I'm working on an NFS solution for RHEL6.5 clients (all VMs) with RHEL6.5 and RHEL7 hosts. Currently, the RHEL7 host with RHEL6.5 clients works fine. The trouble is with the RHEL6.5 host.
These problems might be down to aspects of the server I can't control, as the server has been having issues lately that it didn't last year. If you think that's the issue, please suggest ways I can prove this to my superiors, and begin the process of getting a new machine.
The solution was initially being crafted to use NFSv4, which was going swell. The RHEL6.5 host, however, is not as keen as the RHEL7 host. Mounts succeed, but file access does not work, e.g. cp
, less
. In terminal, they hang. tail
-ing the client's /var/log/messages
shows state manager: lease expired failed on NFSv4 server nfs_master with error 10018
. Per the standard, that error code is for NFS4ERR_RESOURCE
, documented here. My attempt to resolve the resource issue was by increasing the number of nfsd
processes via the command-line, and by setting the appropriate config in /etc/sysconfig/nfs
. It didn't help. This issue also occurs if the exported directory is mounted on the NFS server itself.

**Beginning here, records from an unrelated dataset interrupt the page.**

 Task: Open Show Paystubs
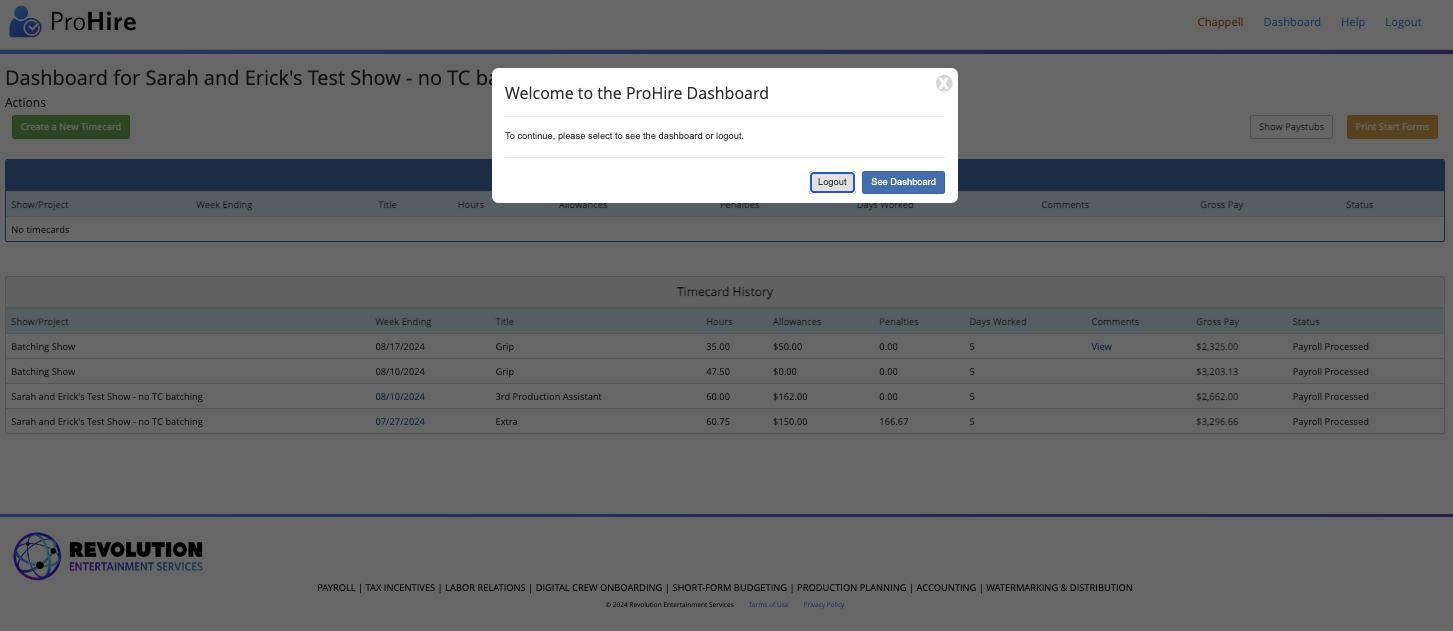point(1290,127)
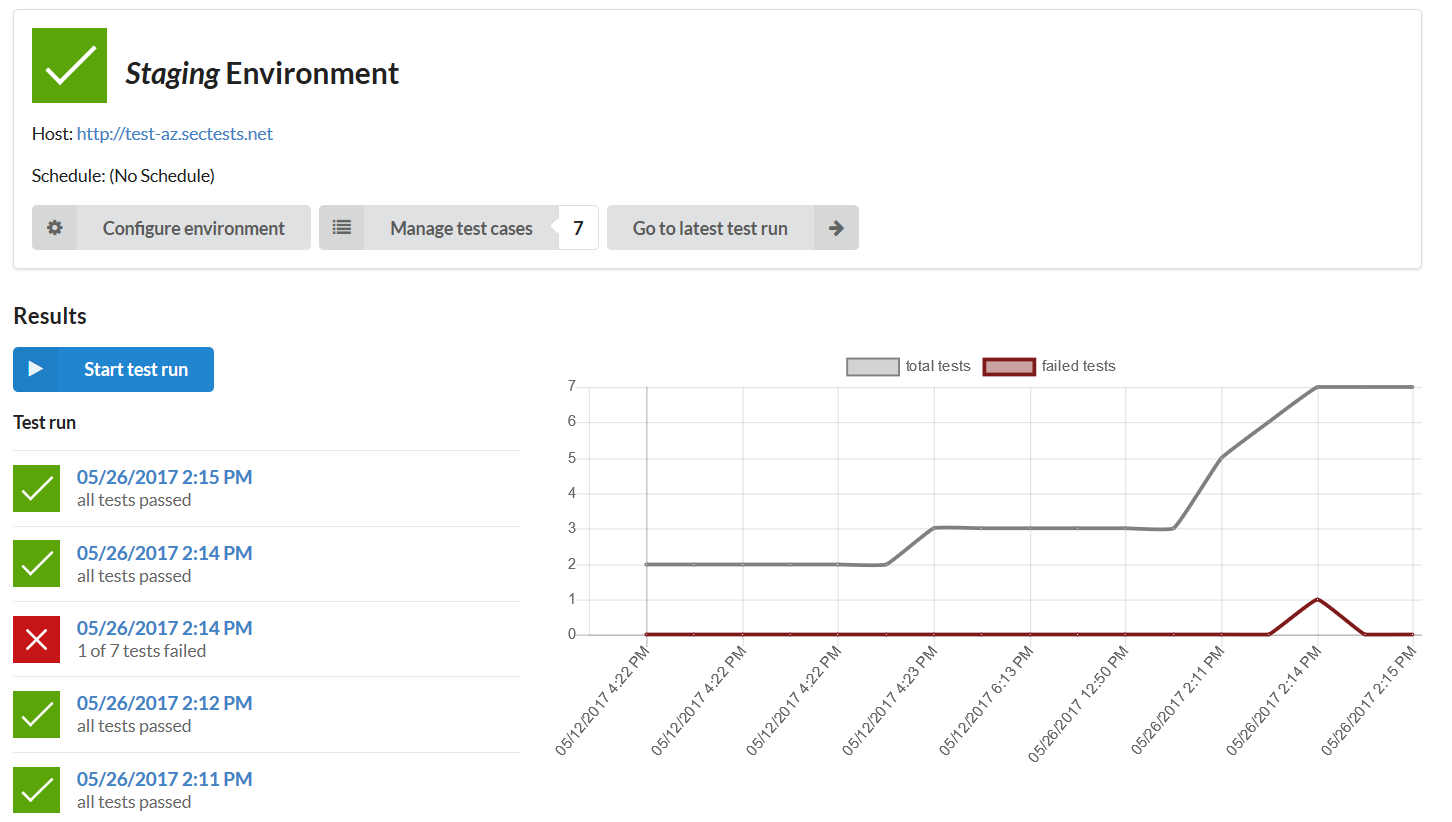
Task: Click the arrow icon on Go to latest test run
Action: click(836, 228)
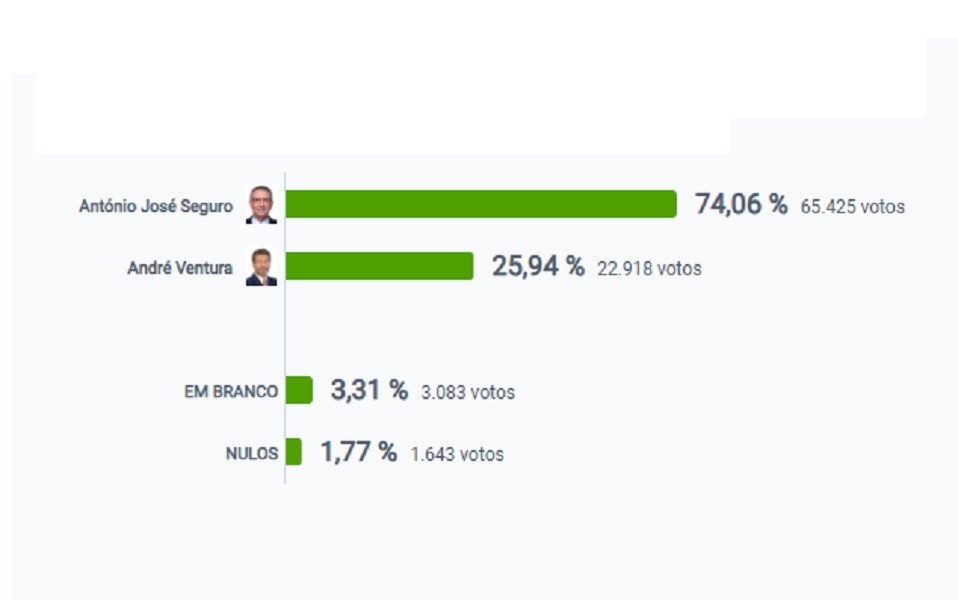Click the NULOS row label
Screen dimensions: 958x600
point(252,454)
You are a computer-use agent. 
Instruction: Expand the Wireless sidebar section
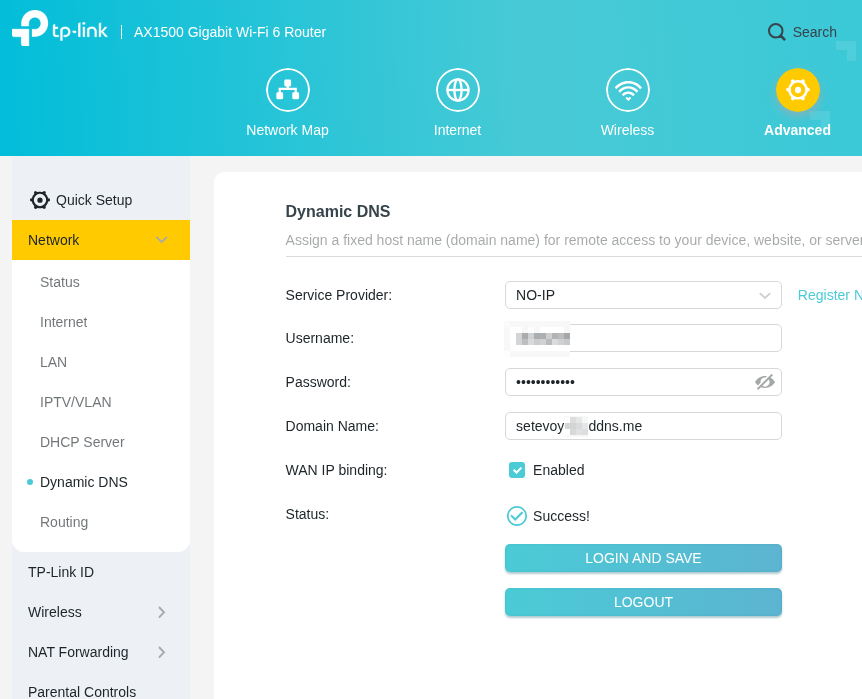click(161, 612)
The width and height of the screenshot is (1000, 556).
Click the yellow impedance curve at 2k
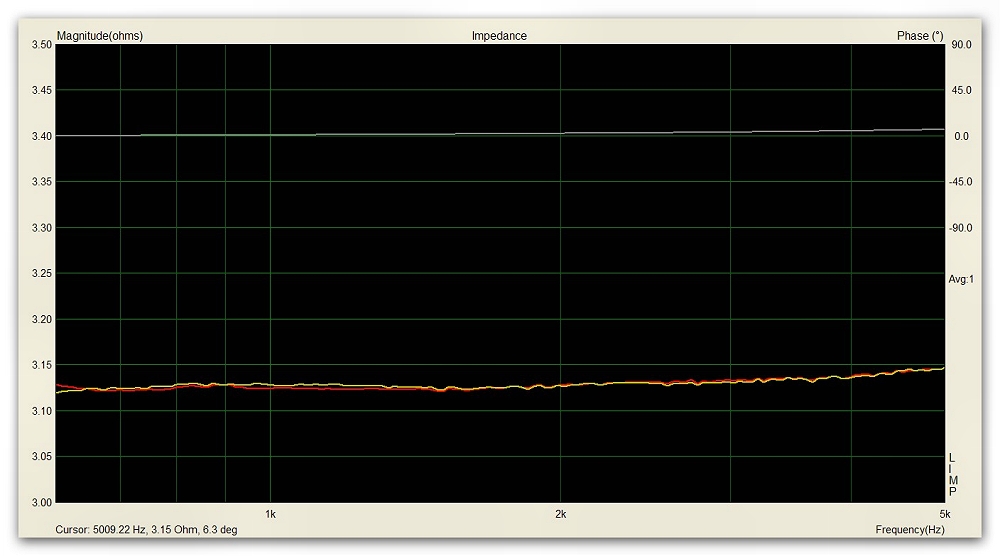pyautogui.click(x=560, y=385)
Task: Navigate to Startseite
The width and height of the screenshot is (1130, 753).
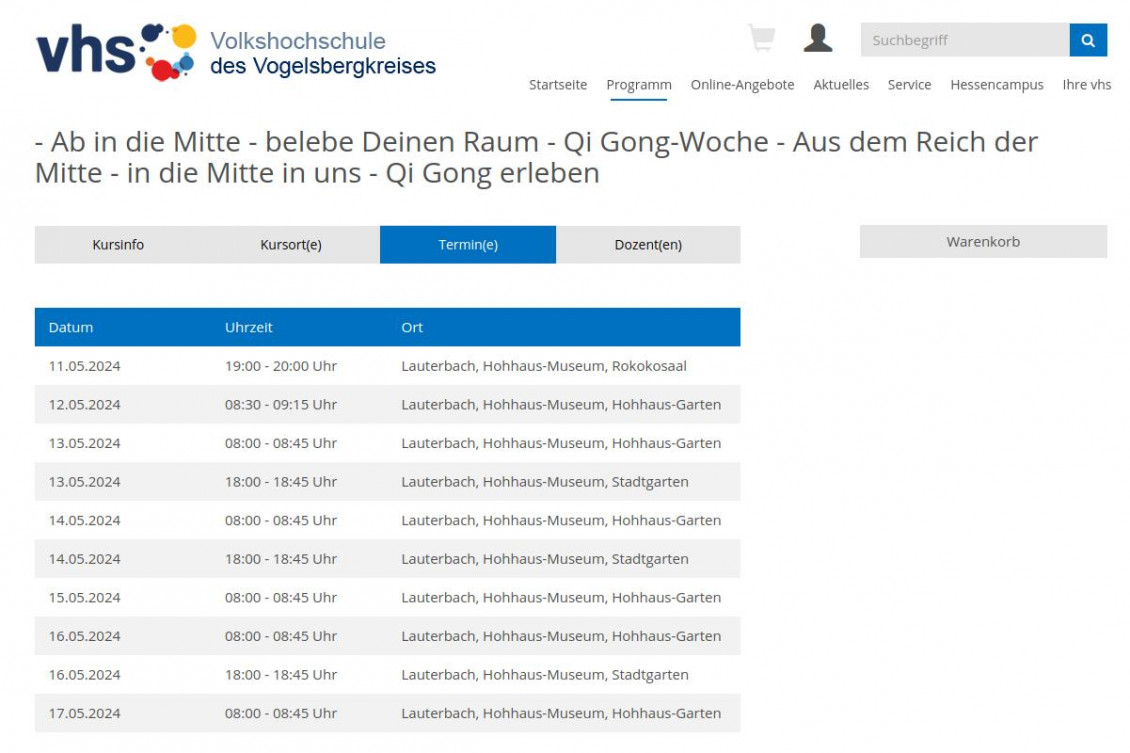Action: click(x=558, y=85)
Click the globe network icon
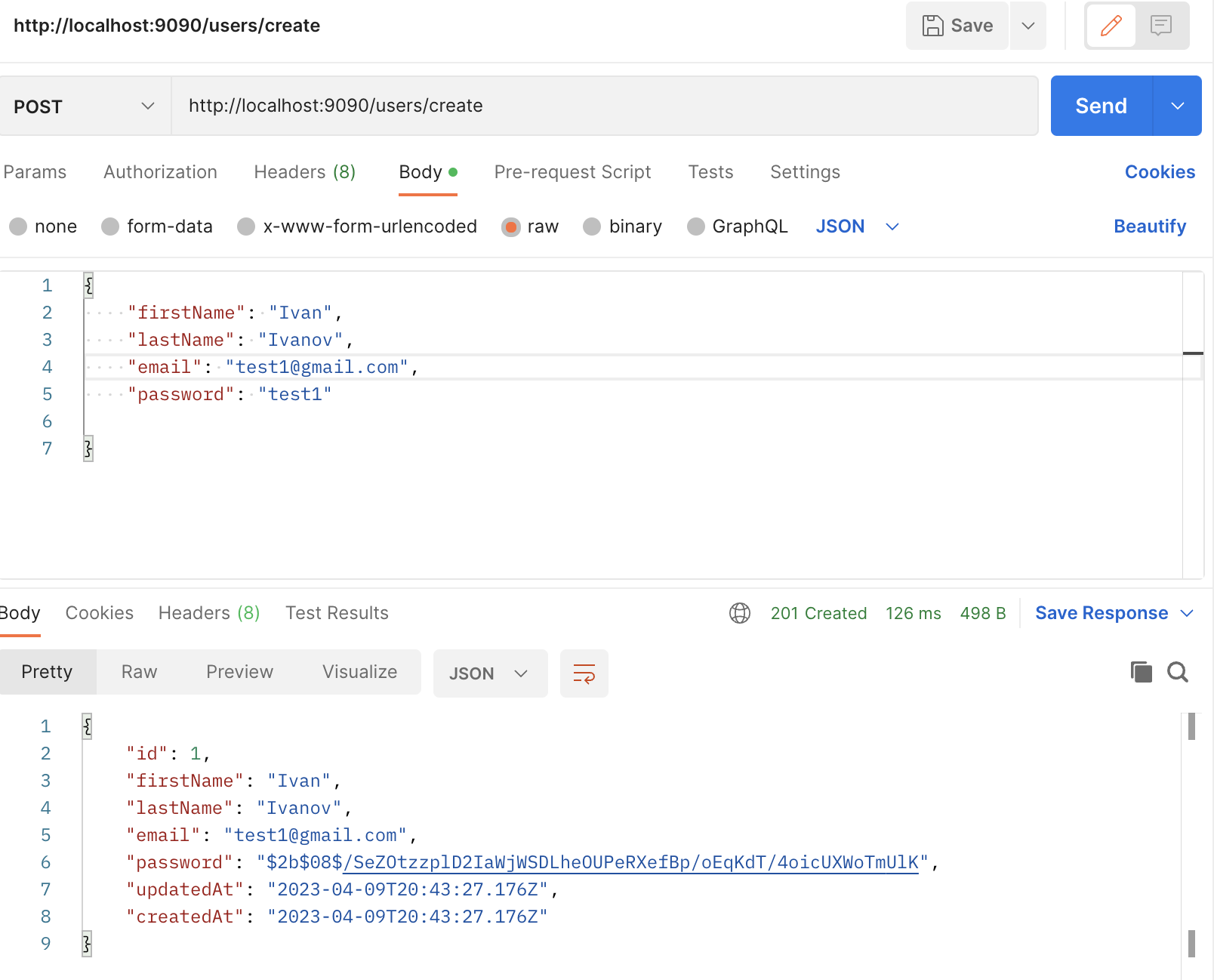The height and width of the screenshot is (980, 1214). [739, 613]
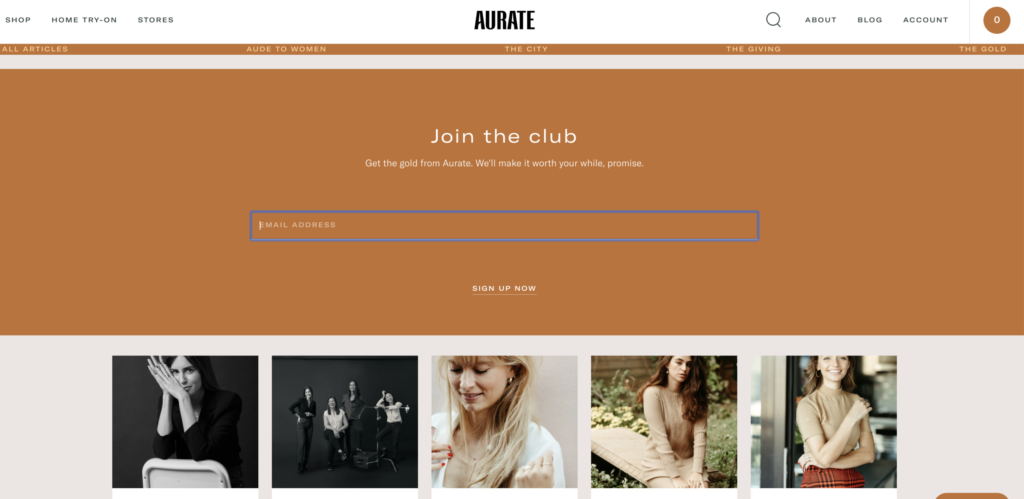The height and width of the screenshot is (499, 1024).
Task: Open the cart bubble showing 0
Action: pos(997,20)
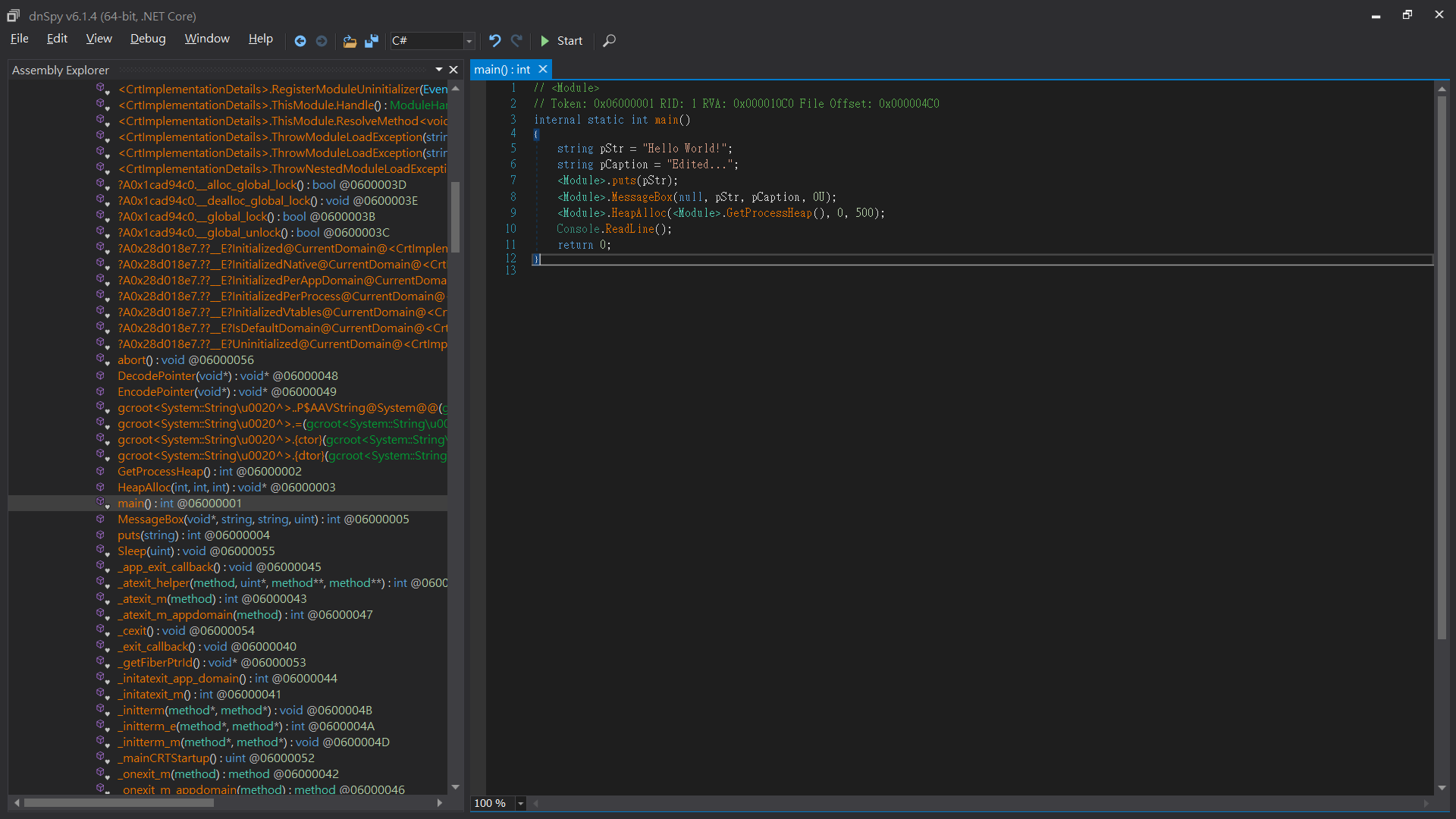The width and height of the screenshot is (1456, 819).
Task: Click the Assembly Explorer horizontal scrollbar thumb
Action: (x=118, y=802)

What is not shown in the logs for the host nor client is another error 10022
, or at least I assume this is an NFSv4 error code. This is only viewable when tcpdump
-ing the interface that the NFS communication is going over: IP test-host.nfs > test_client-1.3297002672: reply ok 52 getattr ERROR: unk 10022
If this error code is indeed an NFSv4 one, then it is for NFS4ERR_STALE_CLIENTID
documented here.
When the mount
command is changed to set nfsvers=3
, actions like cp
are successful and generate no errors on the client nor the host. The first attempt will take a little long, 5 seconds maybe, then futures actions are much faster.
At a time there will be at most four clients mounting the export and reading from it, and potentially the same file.
So, my questions are:
- What are the server-side resources being referred to by the
NFS4ERR_RESOURCE
description? - How do I resolve
NFS4ERR_RESOURCE
andNFS4ERR_STALE_CLIENTID
errors? - Why is NFSv3 functioning as expected, but not NFSv4?
nfs-utils
version and release (for both clients and RHEL6.5 host): 1.2.3.39.el6
mount
commands:
mount -n -t nfs -o ro,noexec,timeo=10,retrans=3,retry=0,soft,rsize=32768,intr,noatime
mount -n -t nfs -o nfsvers=3,ro,noexec,timeo=10,retrans=3,retry=0,soft,rsize=32768,intr,noatime
EDIT:
Our resolution for this issue was to fall back to NFSv3 protocol. Everything works just fine. I won't answer this question with a "just fall back to NFSv3", but this issue is probably too niche to ever see an answer.
Best Answer
Try
-fstype=nfs4,rw,intr,hard,proto=tcp,port=2049,acl
as a test and make sure 2049/tcp is open to the client on the server. If there's a firewall in the way it needs to pass 2049/tcp as well.